START

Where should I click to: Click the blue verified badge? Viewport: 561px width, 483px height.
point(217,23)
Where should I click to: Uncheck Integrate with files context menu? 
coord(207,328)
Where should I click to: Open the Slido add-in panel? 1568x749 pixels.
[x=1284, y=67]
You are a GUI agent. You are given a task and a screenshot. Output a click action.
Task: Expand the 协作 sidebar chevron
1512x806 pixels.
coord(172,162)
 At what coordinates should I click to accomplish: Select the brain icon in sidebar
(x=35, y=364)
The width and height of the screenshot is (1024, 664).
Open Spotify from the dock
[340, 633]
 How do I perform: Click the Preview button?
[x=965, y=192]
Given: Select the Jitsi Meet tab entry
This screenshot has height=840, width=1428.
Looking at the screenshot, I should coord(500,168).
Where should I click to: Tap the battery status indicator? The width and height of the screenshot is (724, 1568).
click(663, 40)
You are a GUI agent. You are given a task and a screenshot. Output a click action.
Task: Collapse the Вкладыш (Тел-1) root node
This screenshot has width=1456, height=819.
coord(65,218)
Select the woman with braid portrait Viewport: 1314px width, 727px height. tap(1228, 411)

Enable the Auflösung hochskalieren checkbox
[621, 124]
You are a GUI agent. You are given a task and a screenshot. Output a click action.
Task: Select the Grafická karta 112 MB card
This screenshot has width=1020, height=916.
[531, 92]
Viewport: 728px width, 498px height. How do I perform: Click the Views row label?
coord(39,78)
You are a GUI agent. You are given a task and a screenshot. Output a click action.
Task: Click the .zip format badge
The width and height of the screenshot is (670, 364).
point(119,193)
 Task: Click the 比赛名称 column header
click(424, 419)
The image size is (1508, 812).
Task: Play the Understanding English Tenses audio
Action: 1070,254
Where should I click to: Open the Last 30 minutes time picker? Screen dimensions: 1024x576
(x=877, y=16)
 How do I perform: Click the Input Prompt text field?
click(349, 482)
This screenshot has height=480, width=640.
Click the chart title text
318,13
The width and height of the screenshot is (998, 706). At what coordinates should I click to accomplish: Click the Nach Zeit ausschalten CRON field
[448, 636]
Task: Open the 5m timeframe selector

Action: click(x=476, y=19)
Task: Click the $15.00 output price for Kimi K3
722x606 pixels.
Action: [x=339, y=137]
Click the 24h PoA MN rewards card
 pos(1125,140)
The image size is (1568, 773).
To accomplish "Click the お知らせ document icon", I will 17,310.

END

**Your task:**
Format every line of the material above as a Markdown table with the columns Row and Line, numbering each row and omitting blank lines.

**Answer to the exercise:**
| Row | Line |
|---|---|
| 1 | Where should I click to: Click the blue verified badge? Viewport: 561px width, 483px height. |
| 2 | point(217,23) |
| 3 | Where should I click to: Uncheck Integrate with files context menu?  |
| 4 | coord(207,328) |
| 5 | Where should I click to: Open the Slido add-in panel? 1568x749 pixels. |
| 6 | [x=1284, y=67] |
| 7 | You are a GUI agent. You are given a task and a screenshot. Output a click action. |
| 8 | Task: Expand the 协作 sidebar chevron |
| 9 | 1512x806 pixels. |
| 10 | coord(172,162) |
| 11 |  At what coordinates should I click to accomplish: Select the brain icon in sidebar |
| 12 | (x=35, y=364) |
| 13 | The width and height of the screenshot is (1024, 664). |
| 14 | Open Spotify from the dock |
| 15 | [340, 633] |
| 16 |  How do I perform: Click the Preview button? |
| 17 | [x=965, y=192] |
| 18 | Given: Select the Jitsi Meet tab entry |
| 19 | This screenshot has height=840, width=1428. |
| 20 | Looking at the screenshot, I should coord(500,168). |
| 21 | Where should I click to: Tap the battery status indicator? The width and height of the screenshot is (724, 1568). |
| 22 | click(663, 40) |
| 23 | You are a GUI agent. You are given a task and a screenshot. Output a click action. |
| 24 | Task: Collapse the Вкладыш (Тел-1) root node |
| 25 | This screenshot has width=1456, height=819. |
| 26 | coord(65,218) |
| 27 | Select the woman with braid portrait Viewport: 1314px width, 727px height. tap(1228, 411) |
| 28 | Enable the Auflösung hochskalieren checkbox |
| 29 | [621, 124] |
| 30 | You are a GUI agent. You are given a task and a screenshot. Output a click action. |
| 31 | Task: Select the Grafická karta 112 MB card |
| 32 | This screenshot has width=1020, height=916. |
| 33 | [531, 92] |
| 34 | Viewport: 728px width, 498px height. How do I perform: Click the Views row label? |
| 35 | coord(39,78) |
| 36 | You are a GUI agent. You are given a task and a screenshot. Output a click action. |
| 37 | Task: Click the .zip format badge |
| 38 | The width and height of the screenshot is (670, 364). |
| 39 | point(119,193) |
| 40 |  Task: Click the 比赛名称 column header |
| 41 | click(424, 419) |
| 42 | The image size is (1508, 812). |
| 43 | Task: Play the Understanding English Tenses audio |
| 44 | Action: 1070,254 |
| 45 | Where should I click to: Open the Last 30 minutes time picker? Screen dimensions: 1024x576 |
| 46 | (x=877, y=16) |
| 47 |  How do I perform: Click the Input Prompt text field? |
| 48 | click(349, 482) |
| 49 | This screenshot has height=480, width=640. |
| 50 | Click the chart title text |
| 51 | 318,13 |
| 52 | The width and height of the screenshot is (998, 706). At what coordinates should I click to accomplish: Click the Nach Zeit ausschalten CRON field |
| 53 | [448, 636] |
| 54 | Task: Open the 5m timeframe selector |
| 55 | Action: click(x=476, y=19) |
| 56 | Task: Click the $15.00 output price for Kimi K3 |
| 57 | 722x606 pixels. |
| 58 | Action: [x=339, y=137] |
| 59 | Click the 24h PoA MN rewards card |
| 60 |  pos(1125,140) |
| 61 | The image size is (1568, 773). |
| 62 | To accomplish "Click the お知らせ document icon", I will 17,310. |